Heineken (HEINY) reported a 2.8% increase in first-quarter organic net revenue on Thursday, surpassing analyst forecasts, even as beer volumes declined 0.8%. The mixed results sent shares down nearly 3% in early trading.
The Dutch brewer maintained its full-year profit guidance for 2026, projecting organic operating profit growth between 2% and 6%. However, the company offered no update on a successor to CEO Dolf van den Brink, who is scheduled to step down on May 31.
Regional Performance
Weakness persisted in Europe and the Americas, where beer volumes each fell 2.7%, according to Bloomberg data. Heineken cited softness in Brazil and Mexico, along with shipment timing issues in Poland. In contrast, the Asia Pacific region delivered solid growth, with premium volume rising 5.8% and Heineken brand sales climbing 6.9%.

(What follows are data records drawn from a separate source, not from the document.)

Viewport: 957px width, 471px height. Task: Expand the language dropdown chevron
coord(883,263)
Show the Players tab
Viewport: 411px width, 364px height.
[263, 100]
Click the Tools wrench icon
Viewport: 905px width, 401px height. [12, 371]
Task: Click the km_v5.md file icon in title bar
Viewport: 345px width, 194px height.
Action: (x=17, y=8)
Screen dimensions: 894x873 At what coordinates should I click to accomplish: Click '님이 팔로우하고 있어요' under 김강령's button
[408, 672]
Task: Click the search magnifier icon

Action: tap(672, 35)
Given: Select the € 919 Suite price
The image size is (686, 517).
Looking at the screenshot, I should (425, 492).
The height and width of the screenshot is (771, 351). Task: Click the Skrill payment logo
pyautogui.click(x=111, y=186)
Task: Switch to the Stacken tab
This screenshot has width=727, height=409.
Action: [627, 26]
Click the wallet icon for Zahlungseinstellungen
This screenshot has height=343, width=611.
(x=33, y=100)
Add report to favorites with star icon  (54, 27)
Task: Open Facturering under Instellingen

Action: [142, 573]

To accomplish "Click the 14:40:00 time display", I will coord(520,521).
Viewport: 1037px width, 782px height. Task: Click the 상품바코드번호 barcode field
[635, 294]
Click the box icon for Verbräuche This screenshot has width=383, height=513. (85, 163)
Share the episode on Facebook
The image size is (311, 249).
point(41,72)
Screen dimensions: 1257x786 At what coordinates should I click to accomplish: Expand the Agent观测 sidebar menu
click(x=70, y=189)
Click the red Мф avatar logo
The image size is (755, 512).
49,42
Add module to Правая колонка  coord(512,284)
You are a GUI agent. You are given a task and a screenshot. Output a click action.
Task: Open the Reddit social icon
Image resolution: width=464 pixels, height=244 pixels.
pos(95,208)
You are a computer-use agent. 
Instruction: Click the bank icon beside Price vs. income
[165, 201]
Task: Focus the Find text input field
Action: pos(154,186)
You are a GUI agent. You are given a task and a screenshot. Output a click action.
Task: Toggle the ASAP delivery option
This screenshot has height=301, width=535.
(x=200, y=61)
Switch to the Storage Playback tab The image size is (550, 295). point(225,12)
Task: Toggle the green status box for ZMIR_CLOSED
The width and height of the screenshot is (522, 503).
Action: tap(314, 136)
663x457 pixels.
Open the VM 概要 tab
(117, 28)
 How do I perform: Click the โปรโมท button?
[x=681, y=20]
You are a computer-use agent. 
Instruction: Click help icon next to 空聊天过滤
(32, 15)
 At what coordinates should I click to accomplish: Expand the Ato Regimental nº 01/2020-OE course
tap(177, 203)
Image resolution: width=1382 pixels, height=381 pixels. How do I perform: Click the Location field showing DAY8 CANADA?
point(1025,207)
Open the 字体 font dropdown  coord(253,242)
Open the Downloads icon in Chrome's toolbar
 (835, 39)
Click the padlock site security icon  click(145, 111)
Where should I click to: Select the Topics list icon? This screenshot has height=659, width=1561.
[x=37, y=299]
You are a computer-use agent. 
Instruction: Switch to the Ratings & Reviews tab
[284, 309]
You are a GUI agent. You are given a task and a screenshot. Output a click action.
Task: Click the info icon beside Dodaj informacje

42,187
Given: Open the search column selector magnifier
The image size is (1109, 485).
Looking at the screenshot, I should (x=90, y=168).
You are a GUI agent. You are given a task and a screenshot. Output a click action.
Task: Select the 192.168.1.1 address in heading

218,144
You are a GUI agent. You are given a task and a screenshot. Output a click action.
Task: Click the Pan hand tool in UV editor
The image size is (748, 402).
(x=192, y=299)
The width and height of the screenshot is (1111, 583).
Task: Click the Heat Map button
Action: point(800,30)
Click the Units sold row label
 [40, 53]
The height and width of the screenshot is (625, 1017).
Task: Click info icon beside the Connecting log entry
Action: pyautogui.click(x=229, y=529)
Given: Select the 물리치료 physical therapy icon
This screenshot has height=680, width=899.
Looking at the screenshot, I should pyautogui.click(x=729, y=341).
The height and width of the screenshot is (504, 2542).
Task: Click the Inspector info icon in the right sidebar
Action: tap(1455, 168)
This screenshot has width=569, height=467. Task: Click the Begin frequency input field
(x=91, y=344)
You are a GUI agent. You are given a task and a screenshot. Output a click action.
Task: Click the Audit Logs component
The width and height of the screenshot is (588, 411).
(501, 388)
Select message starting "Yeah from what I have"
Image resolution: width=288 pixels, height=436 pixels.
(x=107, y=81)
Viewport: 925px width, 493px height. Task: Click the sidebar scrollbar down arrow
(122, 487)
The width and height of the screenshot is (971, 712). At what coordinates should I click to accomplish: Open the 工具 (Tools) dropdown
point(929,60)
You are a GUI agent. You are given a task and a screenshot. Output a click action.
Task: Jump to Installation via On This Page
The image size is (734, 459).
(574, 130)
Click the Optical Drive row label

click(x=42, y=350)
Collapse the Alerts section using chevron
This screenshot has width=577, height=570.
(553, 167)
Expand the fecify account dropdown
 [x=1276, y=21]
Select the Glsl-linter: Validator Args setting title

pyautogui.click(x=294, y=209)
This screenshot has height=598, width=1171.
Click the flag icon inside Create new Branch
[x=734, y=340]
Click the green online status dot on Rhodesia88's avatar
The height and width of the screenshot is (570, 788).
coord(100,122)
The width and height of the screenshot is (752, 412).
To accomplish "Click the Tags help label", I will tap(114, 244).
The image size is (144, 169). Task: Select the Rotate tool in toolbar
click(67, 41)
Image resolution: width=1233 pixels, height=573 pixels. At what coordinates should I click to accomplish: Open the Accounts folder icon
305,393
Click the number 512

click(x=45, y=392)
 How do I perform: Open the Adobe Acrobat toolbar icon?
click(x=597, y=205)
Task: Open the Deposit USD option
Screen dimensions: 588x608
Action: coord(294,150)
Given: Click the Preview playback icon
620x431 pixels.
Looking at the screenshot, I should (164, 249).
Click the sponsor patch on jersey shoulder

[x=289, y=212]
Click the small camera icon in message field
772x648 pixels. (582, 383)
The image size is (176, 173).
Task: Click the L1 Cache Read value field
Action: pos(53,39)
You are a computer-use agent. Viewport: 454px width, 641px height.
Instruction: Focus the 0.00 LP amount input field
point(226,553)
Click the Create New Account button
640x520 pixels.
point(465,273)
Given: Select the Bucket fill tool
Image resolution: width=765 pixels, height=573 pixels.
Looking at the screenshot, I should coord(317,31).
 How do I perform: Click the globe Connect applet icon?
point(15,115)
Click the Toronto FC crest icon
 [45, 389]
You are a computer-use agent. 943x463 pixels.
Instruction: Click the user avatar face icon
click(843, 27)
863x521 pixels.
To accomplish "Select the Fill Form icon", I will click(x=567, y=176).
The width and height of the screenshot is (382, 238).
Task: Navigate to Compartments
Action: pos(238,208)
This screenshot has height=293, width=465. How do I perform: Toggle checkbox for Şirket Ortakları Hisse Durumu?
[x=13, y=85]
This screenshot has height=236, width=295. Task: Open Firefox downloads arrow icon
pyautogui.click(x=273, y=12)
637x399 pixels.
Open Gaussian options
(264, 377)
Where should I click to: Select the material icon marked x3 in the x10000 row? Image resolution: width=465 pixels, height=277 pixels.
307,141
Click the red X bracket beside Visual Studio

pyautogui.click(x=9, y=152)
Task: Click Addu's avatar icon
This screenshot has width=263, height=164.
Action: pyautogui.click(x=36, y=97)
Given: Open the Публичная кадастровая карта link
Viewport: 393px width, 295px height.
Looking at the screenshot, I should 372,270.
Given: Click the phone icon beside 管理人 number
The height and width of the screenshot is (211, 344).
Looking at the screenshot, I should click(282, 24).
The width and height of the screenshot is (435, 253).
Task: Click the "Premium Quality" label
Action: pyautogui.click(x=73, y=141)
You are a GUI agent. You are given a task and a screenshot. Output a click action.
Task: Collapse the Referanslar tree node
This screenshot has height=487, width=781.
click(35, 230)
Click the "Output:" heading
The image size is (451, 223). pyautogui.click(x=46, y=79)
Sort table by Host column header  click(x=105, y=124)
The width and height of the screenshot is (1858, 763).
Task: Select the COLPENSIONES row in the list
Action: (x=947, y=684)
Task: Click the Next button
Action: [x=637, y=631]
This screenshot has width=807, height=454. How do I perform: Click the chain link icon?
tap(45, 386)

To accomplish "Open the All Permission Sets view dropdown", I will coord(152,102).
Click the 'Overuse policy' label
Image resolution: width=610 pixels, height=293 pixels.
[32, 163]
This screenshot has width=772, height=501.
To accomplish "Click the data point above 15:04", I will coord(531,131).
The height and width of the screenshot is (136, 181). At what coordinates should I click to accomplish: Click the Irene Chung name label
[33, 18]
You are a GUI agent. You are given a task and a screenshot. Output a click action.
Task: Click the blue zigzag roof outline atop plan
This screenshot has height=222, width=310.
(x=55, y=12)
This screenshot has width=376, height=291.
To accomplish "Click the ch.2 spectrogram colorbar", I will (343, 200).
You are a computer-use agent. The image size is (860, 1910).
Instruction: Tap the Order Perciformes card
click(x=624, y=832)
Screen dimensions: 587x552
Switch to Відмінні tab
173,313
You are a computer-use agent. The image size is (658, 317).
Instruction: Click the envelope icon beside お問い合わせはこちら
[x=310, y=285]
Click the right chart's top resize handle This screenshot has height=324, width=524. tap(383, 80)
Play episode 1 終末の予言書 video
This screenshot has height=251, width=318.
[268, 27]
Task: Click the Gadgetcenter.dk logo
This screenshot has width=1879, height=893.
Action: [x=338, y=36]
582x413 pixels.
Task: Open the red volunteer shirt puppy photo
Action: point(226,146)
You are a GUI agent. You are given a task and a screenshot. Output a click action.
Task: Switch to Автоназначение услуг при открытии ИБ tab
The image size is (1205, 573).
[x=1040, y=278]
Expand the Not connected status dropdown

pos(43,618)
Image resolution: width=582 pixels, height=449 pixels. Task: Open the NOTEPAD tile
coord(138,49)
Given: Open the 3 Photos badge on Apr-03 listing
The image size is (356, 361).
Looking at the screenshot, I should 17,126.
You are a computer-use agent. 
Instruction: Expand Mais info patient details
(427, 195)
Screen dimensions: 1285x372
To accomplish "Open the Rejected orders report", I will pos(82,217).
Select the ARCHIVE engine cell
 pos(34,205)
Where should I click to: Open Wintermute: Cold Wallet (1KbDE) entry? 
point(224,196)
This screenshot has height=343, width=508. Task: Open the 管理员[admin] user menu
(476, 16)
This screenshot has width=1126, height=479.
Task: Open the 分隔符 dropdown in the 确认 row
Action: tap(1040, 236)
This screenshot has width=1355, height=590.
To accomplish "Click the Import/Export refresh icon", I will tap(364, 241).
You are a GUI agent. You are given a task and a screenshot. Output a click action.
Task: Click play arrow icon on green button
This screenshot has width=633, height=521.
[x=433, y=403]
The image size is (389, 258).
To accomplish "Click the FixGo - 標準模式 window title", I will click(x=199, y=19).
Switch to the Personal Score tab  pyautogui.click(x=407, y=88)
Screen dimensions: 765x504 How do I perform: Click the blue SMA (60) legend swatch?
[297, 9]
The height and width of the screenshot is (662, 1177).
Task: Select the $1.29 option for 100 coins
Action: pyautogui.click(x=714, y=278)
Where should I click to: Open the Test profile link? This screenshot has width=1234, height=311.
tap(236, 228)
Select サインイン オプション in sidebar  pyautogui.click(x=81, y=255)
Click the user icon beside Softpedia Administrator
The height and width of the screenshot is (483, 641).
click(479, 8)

Total group volume advanced 1.2%, boosted by a 26.1% surge in licensed volumes, partly due to contributions from China Resources Beer and a reclassification in India. However, consolidated volume edged down 0.2%.
Market Context
The results come as investors assess Heineken's ability to revive growth after a challenging 2025. In February, the brewer announced plans to cut up to 6,000 jobs as part of a cost-reduction program. Van den Brink described the first quarter as "solid" but acknowledged increasing complexity and volatility in global trade.
Heineken faces headwinds from higher energy costs and ongoing supply shortages, which could weigh on consumer sentiment and beer sales. The company's outlook assumes that global energy trade disruptions will be short-lived.
Industry Comparisons
Heineken is not alone in navigating a tough environment. Carlsberg is targeting profit growth of 2% to 6% for 2026, while Anheuser-Busch InBev (BUD), the industry's largest player, is set to report results on May 5. In February, AB InBev pointed to major sports events and its expanding non-beer portfolio as key growth drivers for the year.
Berenberg analyst Javier Gonzalez Lastra previously called 2025 "horrific" for Heineken but suggested 2026 "could be a much better year" for volume growth. Thursday's results, however, underscore investor skepticism about a near-term turnaround, as premium brands gain traction but mainstream beer demand remains uneven in key markets.
Strategic Outlook
Heineken is sticking with van den Brink's strategy, focusing on premium, low- and no-alcohol offerings, while continuing cost-cutting measures and monitoring demand normalization. Investors are looking for more than just a revenue surprise; they seek concrete evidence of a sustained recovery in beer sales.